Society, Politics, and Economy in Modern Turkey: Sociology of Turkey - Maintained by Tugrul Keskin
We are at a point in our work when we can no longer ignore empires and the imperial context in our studies. (p. 5)
― Edward W. Said, Culture and Imperialism

Friday, July 4, 2014

Kitap Elestirisi: Gazetecinin Olumu, Elcin Poyrazlar - Ithaki Yayinlari, Istanbul 2014



Bu kitabin elestirisi Tugrul Keskin tarafindan yapilmistir.

Post Modern Siyaset Sehrinde Dogruyu Aramak

20’inci yuzyilin ikinci yarisinin siyasi tarihine iyisi veya kotusu ile hic kuskusuz damgasini vuran Amerika Birlesik Devletlerinin baskentinde gazeteci olmak, eger DC’ye torpille atanmiyorsaniz, gercekten egitim, tecrube, enerji, bilgi birikimi, analiz yetenegi, ve iyi bir netvork gerektirir. Cunku Washington’da yasayanlarin tanimladigi gibi DC, sosyal, siyasi ve ekonomik aglar ile orulmus post modern bir sehirdir. Bu karmasik ve guclu aglar zincirinin, hayatin her alanini kapsadigi bir sehirde yasam gazeteciler icin bir hayli zordur. Iste bu baglamda DC’de uzun yillar gazetecilik yapmis olan Cumhuriyet gazetesinin Washington temsilcisi Elcin Poyrazlar’in yazdigi polisiye kurgu roman, Gazetecinin Olumu’nu okurken DC’yi bilenler ile bilmeyenler arasindaki farkin ayirdina vardim desem herhalde yalan olmaz. Hayatimin belli bir donemini gecirdigim bu sehirde edindigim tecrube ve bilgi, her ne kadar kurgu da olsa, Elcin Poyrazlar’in romaninda anlatmaya calistigi mekanlar, kisiler ve olaylar ile hafizami tazeledi.

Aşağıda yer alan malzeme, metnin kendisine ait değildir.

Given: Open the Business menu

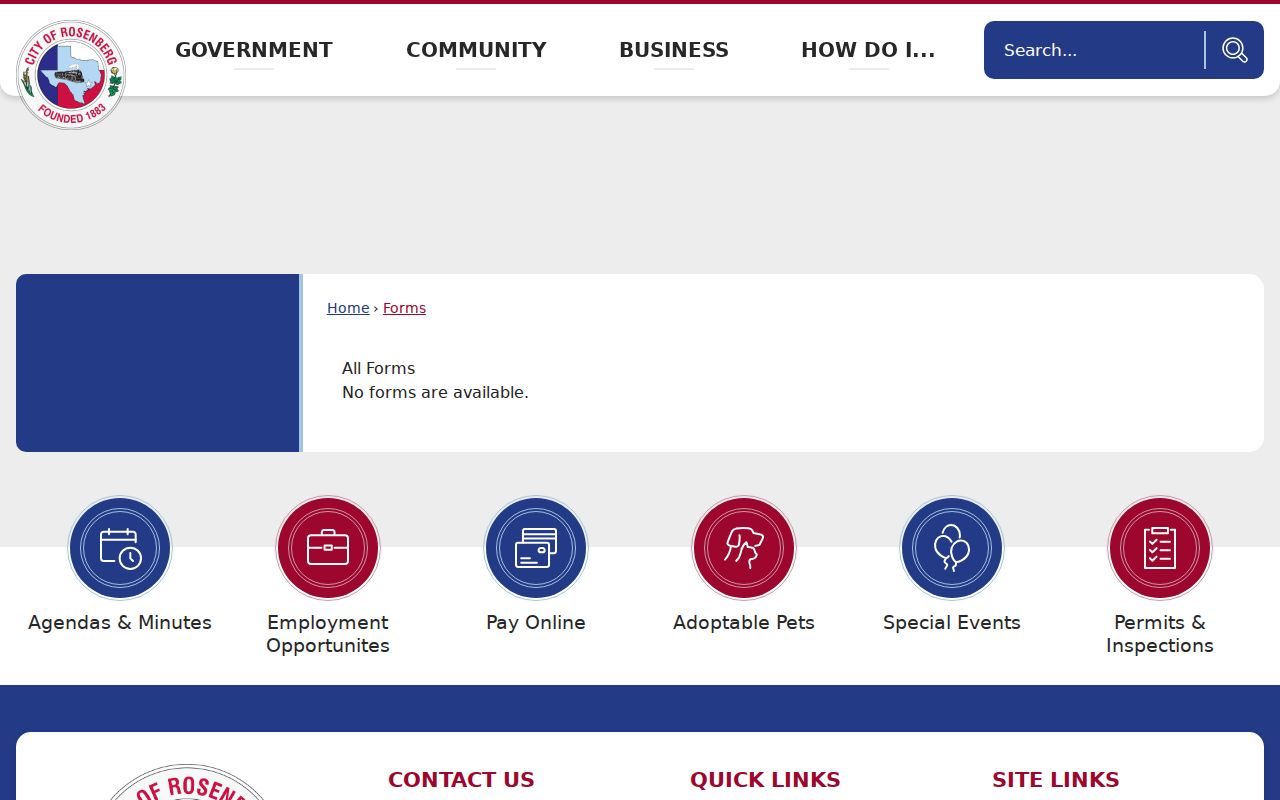Looking at the screenshot, I should (674, 50).
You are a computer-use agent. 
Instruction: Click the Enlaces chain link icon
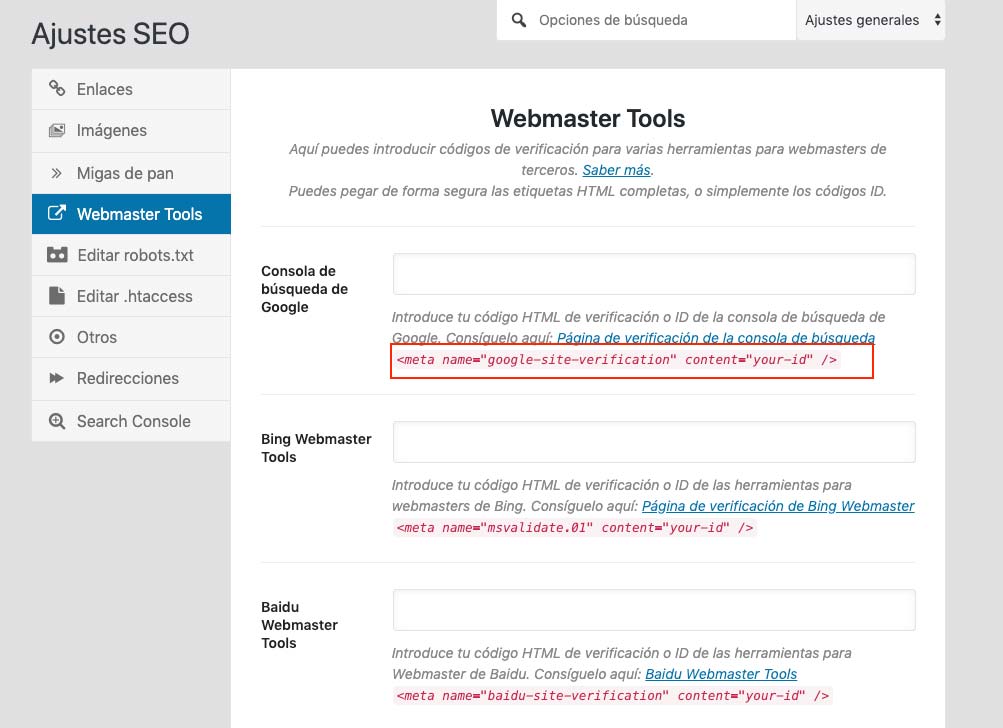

Washington’da Turk-Amerikan iliskilerinin dalgali oldugu bir donemde bulunurken gece yarisi kendisine gelen bir telefonla hayati degisen bir Turk gazetecisi olan Selin Uygar’in, siyaset ve Washington’da ki aglar zincirindeki kisa bir kesitini anlatan bu romani daha iyi anlayabilmek icin Washington’u da iyi bilmeniz gerekiyor. Cunku kurgu kisiler, mekanlar ve olaylar sizin sadece roman okumak ile ilgili olan zevkinizi tatmin edebilir, fakat Washington’u taniyorsaniz bu kitaptan daha zevk alabilirsiniz. Washington’u tanimak sadece iki haftalik ziyaret ile ilgili degildir; insanlari, iliskileri, ve mekanlari da kendi semtiniz gibi bilmenizi gerektirir. Poyrazlar’in bunu her ne kadar hatalar da olsa Gazetecinin Olumu’nde basardigini dusunuyorum.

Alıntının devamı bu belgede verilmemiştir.